Sorry: Money Again

What possible basis is left for public arts funding, and what is needed to qualify for it? The answers: proof of demand, and acceptance of nonprofit status. But (to take them in order) what would constitute proof of demand? Back in the day at the MBR Fund (and I believe some version of this reasoning was normative in performing-arts philanthropy), we looked first for evidence of viability. Since most of the opera companies we supported were small-to-medium- sized, many of them quite young and some of them experimental in nature, the criteria were minimal — something along the lines of three years of survival with funding from any combination of private and public sources, with at least 30% of total income from ticket sales—to qualify for consideration. (Of course, “experimental” is already an expression of preferential evaluation, which we, as a private foundation, were entitled to make, whereas in my proposed system of public funding, “experimental” would be neutral and have nothing to do with qualification. The subsequent “consideration” then entailed our artistic evaluations within the guidelines set by our bylaws, both of which also have no place in my proposed scheme.) This reasoning fit in with an overall attitude toward public funding that seems commonsensical enough: a startup enterprise (e.g., an opera company) must first show some survivability on a strictly local level, with whatever combination of private and civic support it can muster. Then, as it extends its artistic impact while following the virtuous capitalist imperative of growth, it  extends its eligibility for support to progressively higher governmental entities. Note that this sounds very much like a community-based progression: a local initiative sets the whole thing in motion. But of course the initiative has to come from artists, who then assemble a constituency. So perhaps it is the artists, not the constituency, who will make best use of any available money.

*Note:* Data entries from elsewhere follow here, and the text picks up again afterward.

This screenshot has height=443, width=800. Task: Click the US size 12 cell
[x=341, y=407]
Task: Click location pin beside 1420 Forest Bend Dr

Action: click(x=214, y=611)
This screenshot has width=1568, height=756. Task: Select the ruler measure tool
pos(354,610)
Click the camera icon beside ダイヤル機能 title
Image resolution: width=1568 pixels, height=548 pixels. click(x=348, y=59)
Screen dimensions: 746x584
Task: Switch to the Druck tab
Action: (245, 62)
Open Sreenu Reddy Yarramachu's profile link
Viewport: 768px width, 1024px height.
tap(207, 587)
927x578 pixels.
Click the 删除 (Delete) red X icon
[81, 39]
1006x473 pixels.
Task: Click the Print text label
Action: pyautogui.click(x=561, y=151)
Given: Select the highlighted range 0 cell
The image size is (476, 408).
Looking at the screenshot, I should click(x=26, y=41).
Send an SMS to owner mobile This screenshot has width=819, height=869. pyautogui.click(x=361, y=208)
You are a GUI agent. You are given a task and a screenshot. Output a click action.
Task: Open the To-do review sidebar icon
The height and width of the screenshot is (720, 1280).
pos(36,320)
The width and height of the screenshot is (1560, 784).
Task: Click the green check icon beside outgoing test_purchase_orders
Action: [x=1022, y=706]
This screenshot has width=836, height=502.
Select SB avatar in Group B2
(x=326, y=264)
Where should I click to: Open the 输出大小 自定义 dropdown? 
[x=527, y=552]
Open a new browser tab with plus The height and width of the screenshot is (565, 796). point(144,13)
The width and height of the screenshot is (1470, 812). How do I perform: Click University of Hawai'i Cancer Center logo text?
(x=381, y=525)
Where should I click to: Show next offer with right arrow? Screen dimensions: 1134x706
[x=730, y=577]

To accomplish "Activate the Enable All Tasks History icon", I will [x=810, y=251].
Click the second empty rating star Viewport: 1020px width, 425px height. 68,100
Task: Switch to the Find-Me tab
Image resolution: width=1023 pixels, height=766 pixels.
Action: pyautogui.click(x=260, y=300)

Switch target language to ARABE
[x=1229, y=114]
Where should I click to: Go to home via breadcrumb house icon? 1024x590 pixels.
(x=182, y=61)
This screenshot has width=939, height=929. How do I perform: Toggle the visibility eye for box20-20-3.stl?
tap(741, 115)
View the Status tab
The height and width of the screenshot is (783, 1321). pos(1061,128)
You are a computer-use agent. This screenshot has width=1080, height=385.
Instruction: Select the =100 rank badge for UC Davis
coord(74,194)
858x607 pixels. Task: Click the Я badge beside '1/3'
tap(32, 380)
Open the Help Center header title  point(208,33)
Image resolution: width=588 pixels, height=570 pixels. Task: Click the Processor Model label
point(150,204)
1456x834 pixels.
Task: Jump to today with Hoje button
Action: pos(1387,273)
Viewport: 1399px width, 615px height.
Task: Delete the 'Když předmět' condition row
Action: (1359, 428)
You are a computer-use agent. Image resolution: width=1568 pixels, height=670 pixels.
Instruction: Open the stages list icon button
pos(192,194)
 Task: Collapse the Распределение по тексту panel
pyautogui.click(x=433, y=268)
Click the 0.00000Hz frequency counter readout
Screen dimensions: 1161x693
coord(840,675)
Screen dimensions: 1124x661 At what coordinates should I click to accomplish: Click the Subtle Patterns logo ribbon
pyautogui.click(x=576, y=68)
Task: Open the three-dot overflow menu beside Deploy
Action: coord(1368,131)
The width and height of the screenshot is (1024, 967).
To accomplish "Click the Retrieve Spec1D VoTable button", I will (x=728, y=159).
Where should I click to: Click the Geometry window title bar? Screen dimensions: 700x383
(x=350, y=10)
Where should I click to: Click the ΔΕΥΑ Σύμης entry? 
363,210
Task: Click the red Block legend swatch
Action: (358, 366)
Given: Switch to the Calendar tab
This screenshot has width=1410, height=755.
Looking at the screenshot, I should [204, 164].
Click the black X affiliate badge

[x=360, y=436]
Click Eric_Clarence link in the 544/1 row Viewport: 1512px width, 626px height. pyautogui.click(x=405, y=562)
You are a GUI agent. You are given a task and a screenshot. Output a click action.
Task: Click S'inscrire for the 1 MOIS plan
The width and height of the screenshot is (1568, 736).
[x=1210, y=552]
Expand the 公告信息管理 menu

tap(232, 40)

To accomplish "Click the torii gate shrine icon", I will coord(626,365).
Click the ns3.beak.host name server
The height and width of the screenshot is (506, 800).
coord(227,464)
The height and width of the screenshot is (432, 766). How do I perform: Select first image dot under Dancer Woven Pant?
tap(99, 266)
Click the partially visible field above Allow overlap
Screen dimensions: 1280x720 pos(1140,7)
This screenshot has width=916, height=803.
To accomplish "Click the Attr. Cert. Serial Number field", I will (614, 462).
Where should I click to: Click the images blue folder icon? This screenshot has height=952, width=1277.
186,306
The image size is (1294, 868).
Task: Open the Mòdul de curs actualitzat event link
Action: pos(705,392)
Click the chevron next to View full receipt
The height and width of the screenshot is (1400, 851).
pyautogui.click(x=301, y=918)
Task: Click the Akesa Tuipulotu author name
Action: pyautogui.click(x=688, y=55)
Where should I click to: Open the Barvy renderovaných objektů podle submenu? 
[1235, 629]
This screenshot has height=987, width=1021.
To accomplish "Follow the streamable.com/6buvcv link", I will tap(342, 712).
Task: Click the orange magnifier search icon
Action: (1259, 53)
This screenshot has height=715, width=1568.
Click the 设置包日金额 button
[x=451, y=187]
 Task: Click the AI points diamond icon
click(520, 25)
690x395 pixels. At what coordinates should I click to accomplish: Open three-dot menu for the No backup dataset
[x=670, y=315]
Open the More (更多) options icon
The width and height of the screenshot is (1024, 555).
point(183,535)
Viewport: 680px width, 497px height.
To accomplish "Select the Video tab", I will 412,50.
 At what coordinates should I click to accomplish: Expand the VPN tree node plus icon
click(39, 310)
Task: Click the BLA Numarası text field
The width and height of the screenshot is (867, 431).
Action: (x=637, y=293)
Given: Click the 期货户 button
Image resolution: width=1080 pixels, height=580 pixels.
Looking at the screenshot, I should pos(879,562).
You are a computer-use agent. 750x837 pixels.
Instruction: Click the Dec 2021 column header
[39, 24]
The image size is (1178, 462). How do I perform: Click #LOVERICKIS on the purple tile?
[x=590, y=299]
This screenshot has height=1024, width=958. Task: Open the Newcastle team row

With the matter of artistic judgments, and who gets to make them and on what grounds, as well as all claims of social betterment and of who is being served, out of the picture, we have only to extend this criterion of viability to the field as a whole. Since we are considering only general support (the box marked “Where it’s needed” on your donation slip), we don’t have to evaluate particular purposes, either. Since we have to have something to argue about, we can avail ourselves of the problem of the requisite formulae for determining the percentages of organizational budgets that it will make sense to underwrite; for setting the minimum requirements for evidence of sustainability; and for co-ordinating funding at the national, state, and local levels, rather as with your primary and supplemental health insurance plans. That’s math, not art, and once set can be administered by a robot with elementary AI.

As to nonprofit status: it is designed to extend tax exemption, and eligibility for receipt of tax-exempt contributions, to enterprises that are held to be of benefit to society but that cannot be expected to compete in the open marketplace of the general for-profit economy. Obviously, “of benefit to society” involves a judgment at public funding’s very point of origin. “The arts” have been accepted as filling that bill, though not without argument. But there’s a further potential evaluation problem of the sort we’ve been trying to avoid: how do we draw a line between “art” and “entertainment,” which has generally been a commercial undertaking? Simple: erase the line. Make no judgments with respect to the artistic quality of, let’s say, the next rock or jukebox musical whose producers are applying for support. Merely require that they accept non-profit status by showing that the primary goal is not to make money: donors allowed, but no investors taking profit or loss, no exorbitant salaries, ridiculous expense accounts, or attempts to parlay the assets into extravagant gain. (This will require tight expenditure responsibility by the public funding entities, but will again be a fairly cut-and-dried procedure once the guidelines are clearly set. Such oversight will be salutary for some of our existing nonprofit organizations, too.) I predict the rapid withdrawal of 90% of such applications. The remainder will have to meet the same qualifications as any other nonprofit applicant, including proof of viability. If they do, fair enough.